Findings from the bereaved relatives survey

  • 76% of those completing the questionnaire reported being very or fairly involved in decisions about care and treatment of their family member, and 24% did not feel they were involved in decisions at all.
  • Only 39% of bereaved relatives reported being involved in discussions about whether or not there was a need for artificial hydration in the last two days of the patient’s life. For those for whom the question was applicable, 55% would have found such a discussion helpful. 
  • 63% reported that the overall level of emotional support given to them by the healthcare team was good or excellent, 37% thought it fair or poor.
  • Overall, 76% felt adequately supported during the patient’s last two days of life; 24% did not.
  • Based on their experience, 68% were either likely or extremely likely to recommend their Trust to family and friends, while 8% were extremely unlikely to do so.

Another concern, raised by both the media and highlighted in the audit, was that only 21% of sites has access to face-to-face palliative care services, seven days a week, despite a longstanding national recommendation that this be provided. Most (73%) provided face-to-face services on weekdays only.

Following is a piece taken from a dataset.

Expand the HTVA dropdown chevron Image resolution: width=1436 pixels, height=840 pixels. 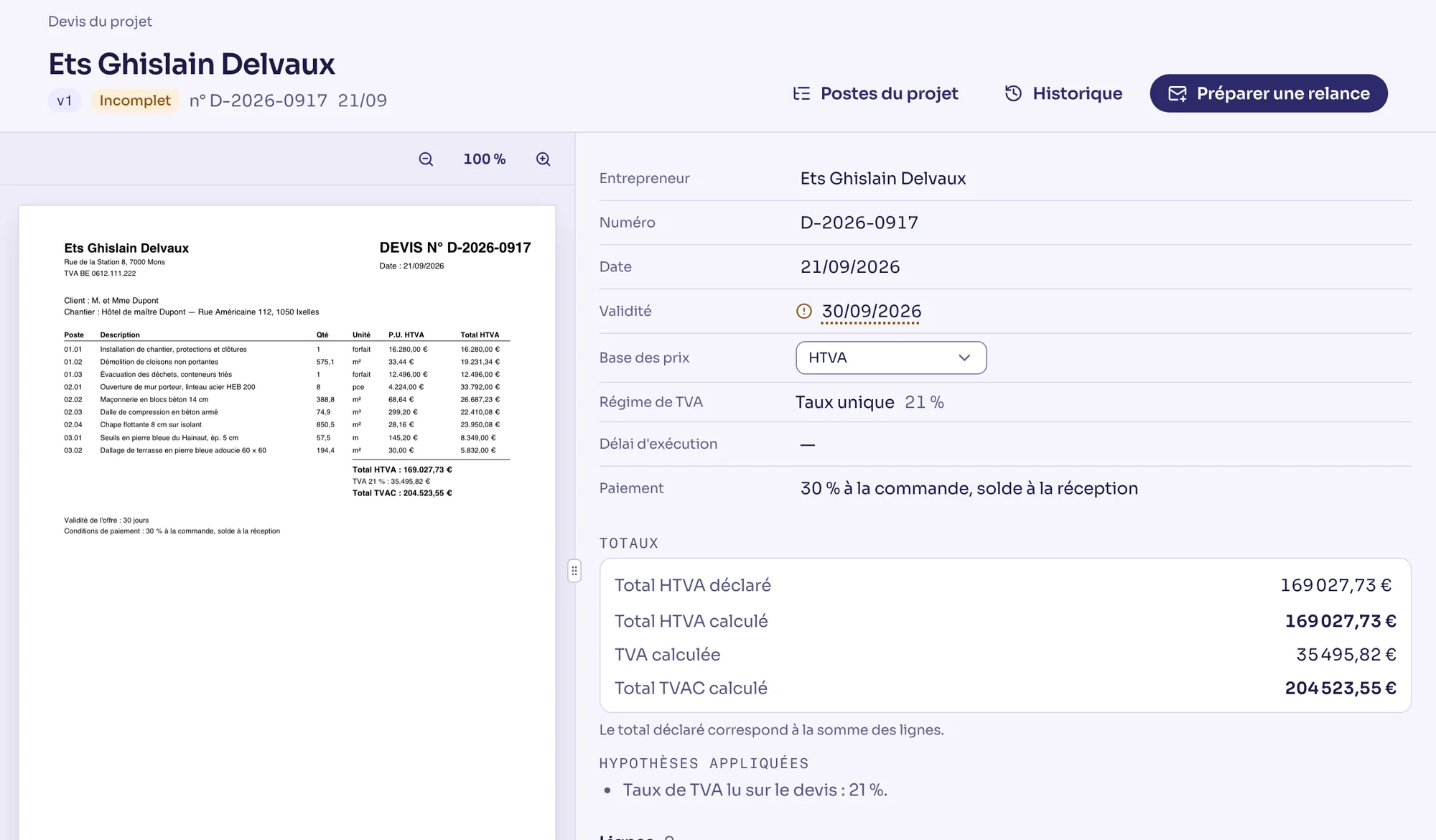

What are the recommendations?

Based on the evidence from the audit, the report made specific recommendations aiming to improve the quality of care delivered in hospitals for dying people in England. They included:

  • Hospitals should provide a face-to-face specialist palliative care service from at least 9am to 5pm, seven days a week, to support the care of dying patients and their families, carers or advocates.
  • Education and training in care of the dying should be mandatory for all staff caring for dying patients. This should include communication skills training and skills for supporting families and those close to dying patients.
  • All hospitals should undertake local audits of care of the dying, including the assessment of the views of bereaved relatives, at least annually.
  • All Trusts should have a designated Board member and a lay member with specific responsibility for care of the dying. Trust Boards should formally receive and discuss the report of local audits at least annually.
  • The decision that the patient is in the last hours or days of life should be made by the multidisciplinary team and documented by the senior doctor responsible for the patient’s care. This should be discussed with the patient where possible and appropriate, and with family, carers or other advocate.
  • Pain control and other symptoms in dying patients should be assessed at least four hourly and medication given promptly if necessary. Interventions should be discussed with the patient where possible and appropriate, and with family, carers or other advocate.
  • Decisions about the use of clinically assisted (artificial) nutrition and hydration are complex and should be taken by a senior experienced clinician supported by a multidisciplinary team. They should be discussed with the patient where possible and appropriate, and with family, carers or other advocate.
  • Hospitals should have an adequately staffed and accessible pastoral care team to ensure the spiritual needs of dying patients and those close to them are met.

What next?

The foreword to the new audit indicated there were “few surprises” and that while the “challenges are broad […] the recommendations are clear”. Furthermore, it indicated many of the issues it identified, and the solutions, had been identified in previous reports. Therefore, it seems we know what needs to improve and how; some argue we already knew this; the challenge now appears to be ensuring these recommendations are delivered and that we are not in the same situation in five years' time.

Unsurprisingly Marie Curie, the major funder of the report and main charity provider of end of life care, is calling on the NHS for continued support of its work in this area and to deliver these recommendations.